Akka Streaming - Redistribute chunks into max_permissible_chunk_size Scala

61 views Asked by At

My code is uploading binary to s3 using Akka streaming as shown below:

source
              .via(distributeChunks(MAX_BYTES_PER_CHUNK))
              .throttle(maxRequestsPerSecond, 1.second, maximumBurst = 1, ThrottleMode.Shaping)
              .runFoldAsync(1) { (partNumber, bytes) =>
                {...}

I need to write distributeChunks in such a way that it should break every incoming stream in either MAX_BYTES_PER_CHUNK or less than that only in case of last chunk if bytes size is less than MAX_BYTES_PER_CHUNK.

I tried this:

private def distributeChunks(maxChunkSize: Int): Flow[ByteString, ByteString, NotUsed] =
    Flow[ByteString]
      .statefulMapConcat { () =>
        var buffer = ByteString.empty

        { bs: ByteString =>
          buffer ++= bs
          val chunks = new ArrayBuffer[ByteString]

          while (buffer.length >= maxChunkSize) {
            val (chunk, rest) = buffer.splitAt(maxChunkSize)
            chunks += chunk
            buffer = rest
          }

          chunks.toList
        }
      }
      .mapMaterializedValue(_ => NotUsed)

This ensures every chunk size is equal to MAX_BYTES_PER_CHUNK but it misses out the last chunk and I am a bit confused to how to fix that.

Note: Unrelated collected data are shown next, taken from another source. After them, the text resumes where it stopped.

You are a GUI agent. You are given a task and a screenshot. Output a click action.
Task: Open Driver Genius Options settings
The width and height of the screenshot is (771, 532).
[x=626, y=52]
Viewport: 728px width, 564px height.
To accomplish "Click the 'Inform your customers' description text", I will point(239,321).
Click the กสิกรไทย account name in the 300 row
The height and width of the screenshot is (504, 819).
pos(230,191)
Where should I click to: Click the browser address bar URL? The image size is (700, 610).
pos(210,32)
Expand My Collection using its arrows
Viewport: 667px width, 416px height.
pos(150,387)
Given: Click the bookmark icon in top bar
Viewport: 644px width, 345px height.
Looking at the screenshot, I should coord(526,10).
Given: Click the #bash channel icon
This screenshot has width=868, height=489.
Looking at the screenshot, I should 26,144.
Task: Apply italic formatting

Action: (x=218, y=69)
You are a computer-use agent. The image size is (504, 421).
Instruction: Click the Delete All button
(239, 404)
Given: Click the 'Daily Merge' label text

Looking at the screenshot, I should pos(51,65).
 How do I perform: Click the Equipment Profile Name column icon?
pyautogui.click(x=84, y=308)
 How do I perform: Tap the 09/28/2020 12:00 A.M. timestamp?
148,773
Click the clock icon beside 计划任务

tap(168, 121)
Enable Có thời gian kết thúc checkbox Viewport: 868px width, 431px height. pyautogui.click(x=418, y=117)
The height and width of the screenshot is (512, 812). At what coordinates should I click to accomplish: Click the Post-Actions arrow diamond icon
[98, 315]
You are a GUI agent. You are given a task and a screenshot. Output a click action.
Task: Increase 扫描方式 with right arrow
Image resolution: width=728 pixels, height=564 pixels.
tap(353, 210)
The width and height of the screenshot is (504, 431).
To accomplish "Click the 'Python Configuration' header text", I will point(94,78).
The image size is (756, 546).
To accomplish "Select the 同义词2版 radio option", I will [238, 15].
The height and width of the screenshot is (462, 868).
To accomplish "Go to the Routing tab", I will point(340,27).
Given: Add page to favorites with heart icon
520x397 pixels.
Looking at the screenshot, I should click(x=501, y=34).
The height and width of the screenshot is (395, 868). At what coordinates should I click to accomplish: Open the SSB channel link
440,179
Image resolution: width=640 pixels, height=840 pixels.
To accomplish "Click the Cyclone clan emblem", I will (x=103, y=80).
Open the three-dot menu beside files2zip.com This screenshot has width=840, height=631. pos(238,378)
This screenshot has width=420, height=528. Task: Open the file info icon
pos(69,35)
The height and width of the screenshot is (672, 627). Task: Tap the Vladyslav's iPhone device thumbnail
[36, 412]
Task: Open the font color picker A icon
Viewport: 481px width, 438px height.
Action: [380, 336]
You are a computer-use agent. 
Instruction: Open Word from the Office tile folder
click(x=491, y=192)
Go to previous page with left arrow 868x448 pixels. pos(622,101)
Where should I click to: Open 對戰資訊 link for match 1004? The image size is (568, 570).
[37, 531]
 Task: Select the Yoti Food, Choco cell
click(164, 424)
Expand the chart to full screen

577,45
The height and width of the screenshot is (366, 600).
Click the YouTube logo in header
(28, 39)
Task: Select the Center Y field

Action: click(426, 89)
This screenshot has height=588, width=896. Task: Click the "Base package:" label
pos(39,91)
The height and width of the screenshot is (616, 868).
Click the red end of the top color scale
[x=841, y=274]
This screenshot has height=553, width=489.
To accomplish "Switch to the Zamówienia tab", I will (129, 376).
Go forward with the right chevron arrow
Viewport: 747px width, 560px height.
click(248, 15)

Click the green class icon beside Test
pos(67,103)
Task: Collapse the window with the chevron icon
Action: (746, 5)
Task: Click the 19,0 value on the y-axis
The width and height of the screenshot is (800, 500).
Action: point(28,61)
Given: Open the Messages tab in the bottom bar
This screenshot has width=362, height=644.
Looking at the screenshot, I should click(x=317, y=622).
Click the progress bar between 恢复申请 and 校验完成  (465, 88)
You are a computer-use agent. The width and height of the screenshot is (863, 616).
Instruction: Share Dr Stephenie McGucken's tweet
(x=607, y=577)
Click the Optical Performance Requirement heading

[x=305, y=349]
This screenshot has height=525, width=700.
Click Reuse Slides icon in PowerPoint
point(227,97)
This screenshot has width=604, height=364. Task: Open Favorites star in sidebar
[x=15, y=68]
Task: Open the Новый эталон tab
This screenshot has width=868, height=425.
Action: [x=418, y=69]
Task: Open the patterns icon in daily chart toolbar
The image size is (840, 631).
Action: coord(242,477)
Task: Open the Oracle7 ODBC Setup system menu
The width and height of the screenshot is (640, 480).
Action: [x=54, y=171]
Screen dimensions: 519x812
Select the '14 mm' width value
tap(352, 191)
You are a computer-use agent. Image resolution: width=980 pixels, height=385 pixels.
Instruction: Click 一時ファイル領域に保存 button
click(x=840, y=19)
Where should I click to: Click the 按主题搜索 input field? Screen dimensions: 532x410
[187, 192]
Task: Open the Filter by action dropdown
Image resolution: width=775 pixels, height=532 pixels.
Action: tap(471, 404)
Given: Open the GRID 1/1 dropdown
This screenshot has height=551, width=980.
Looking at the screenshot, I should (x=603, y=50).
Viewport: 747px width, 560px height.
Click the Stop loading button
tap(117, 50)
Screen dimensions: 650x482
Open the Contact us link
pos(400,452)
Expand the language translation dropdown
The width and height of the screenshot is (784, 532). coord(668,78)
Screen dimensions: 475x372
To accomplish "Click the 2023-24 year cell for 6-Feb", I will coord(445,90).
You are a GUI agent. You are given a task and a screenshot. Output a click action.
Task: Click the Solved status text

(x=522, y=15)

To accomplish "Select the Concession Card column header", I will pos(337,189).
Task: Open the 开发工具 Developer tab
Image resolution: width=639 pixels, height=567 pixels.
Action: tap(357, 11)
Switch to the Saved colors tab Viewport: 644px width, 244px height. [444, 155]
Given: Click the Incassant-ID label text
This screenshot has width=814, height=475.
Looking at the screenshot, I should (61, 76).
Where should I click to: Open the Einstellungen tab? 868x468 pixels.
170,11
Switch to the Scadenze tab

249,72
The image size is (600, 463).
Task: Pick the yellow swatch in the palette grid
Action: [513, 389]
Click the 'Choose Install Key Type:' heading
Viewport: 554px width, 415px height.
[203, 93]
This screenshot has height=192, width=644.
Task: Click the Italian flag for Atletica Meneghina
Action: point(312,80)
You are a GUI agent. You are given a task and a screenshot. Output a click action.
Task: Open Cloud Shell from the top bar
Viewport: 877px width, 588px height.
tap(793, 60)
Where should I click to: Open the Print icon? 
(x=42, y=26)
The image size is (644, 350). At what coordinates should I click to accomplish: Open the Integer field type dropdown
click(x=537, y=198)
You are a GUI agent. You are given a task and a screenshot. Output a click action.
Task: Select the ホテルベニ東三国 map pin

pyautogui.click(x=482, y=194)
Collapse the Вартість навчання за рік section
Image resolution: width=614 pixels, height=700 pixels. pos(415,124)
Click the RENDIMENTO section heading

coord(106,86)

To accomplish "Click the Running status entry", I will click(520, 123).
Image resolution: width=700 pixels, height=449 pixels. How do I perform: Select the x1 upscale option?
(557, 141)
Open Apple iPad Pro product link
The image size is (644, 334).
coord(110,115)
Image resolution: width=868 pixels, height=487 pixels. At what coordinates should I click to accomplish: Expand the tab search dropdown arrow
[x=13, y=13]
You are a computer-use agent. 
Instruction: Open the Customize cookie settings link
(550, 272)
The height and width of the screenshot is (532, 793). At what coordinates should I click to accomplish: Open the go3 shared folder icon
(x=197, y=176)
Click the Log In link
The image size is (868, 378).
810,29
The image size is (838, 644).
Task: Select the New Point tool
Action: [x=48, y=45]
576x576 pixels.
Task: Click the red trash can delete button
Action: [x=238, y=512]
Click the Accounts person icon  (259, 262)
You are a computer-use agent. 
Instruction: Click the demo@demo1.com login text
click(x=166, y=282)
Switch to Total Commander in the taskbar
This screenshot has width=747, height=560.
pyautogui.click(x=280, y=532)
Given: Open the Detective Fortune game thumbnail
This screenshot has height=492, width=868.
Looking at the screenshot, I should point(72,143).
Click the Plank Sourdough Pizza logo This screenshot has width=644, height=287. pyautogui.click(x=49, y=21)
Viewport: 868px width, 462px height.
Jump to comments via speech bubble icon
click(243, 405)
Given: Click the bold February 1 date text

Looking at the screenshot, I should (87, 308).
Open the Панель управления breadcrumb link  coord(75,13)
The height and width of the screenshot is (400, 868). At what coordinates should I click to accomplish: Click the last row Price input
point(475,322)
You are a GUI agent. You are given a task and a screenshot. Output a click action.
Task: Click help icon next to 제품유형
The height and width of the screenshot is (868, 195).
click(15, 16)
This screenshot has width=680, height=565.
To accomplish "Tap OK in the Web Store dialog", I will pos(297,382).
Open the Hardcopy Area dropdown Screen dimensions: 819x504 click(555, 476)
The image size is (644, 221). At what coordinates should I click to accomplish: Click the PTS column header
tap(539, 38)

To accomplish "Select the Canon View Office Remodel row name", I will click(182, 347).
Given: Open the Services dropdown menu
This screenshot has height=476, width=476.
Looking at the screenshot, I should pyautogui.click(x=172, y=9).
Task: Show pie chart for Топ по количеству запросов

Can someone help me simulate this better and come up with the right code to have desired results?

Here are two test cases:

FILE SIZE: 10MB, MAX_PERMISSIBLE_CHUNK: 2MB should break into 5 chunks of 2MB.
FILE SIZE: 9MB, MAX_PERMISSIBLE_CHUNK: 2MB should break into 4 chunks of 2MB and 1 chunk of exactly 1MB.
3

There are 3 answers

0
Shivam Sahil On BEST ANSWER

After a lot of debugging I realised that I need to use custom inlet and outlet handler in order to ensure the bytes are correctly accumulated:

def distributeChunks(maxChunkSize: Int): Flow[ByteString, ByteString, NotUsed] =
    Flow.fromGraph(new GraphStage[FlowShape[ByteString, ByteString]] {
      val in: Inlet[ByteString] = Inlet[ByteString]("distributeChunks.in")
      val out: Outlet[ByteString] = Outlet[ByteString]("distributeChunks.out")
      override val shape: FlowShape[ByteString, ByteString] = FlowShape.of(in, out)

      override def createLogic(inheritedAttributes: Attributes): GraphStageLogic =
        new GraphStageLogic(shape) {
          var buffer: ByteString = ByteString.empty

          setHandler(in, new InHandler {
            override def onPush(): Unit = {
              buffer ++= grab(in)
              if (buffer.length >= maxChunkSize) {
                val (chunk, rest) = buffer.splitAt(maxChunkSize)
                buffer = rest
                push(out, chunk)
              } else {
                pull(in)
              }
            }

            override def onUpstreamFinish(): Unit = {
              if (buffer.nonEmpty) {
                emit(out, buffer)
              }
              completeStage()
            }
          })

          setHandler(out, new OutHandler {
            override def onPull(): Unit = {
              if (!hasBeenPulled(in)) {
                pull(in)
              }
            }
          })
        }
    })

The problem with while loop is that it doesn't have control to the bytes injected from client side and this can cause issues. It may depend upon the network configuration and many other factors and so I used custom streaming to sort this out.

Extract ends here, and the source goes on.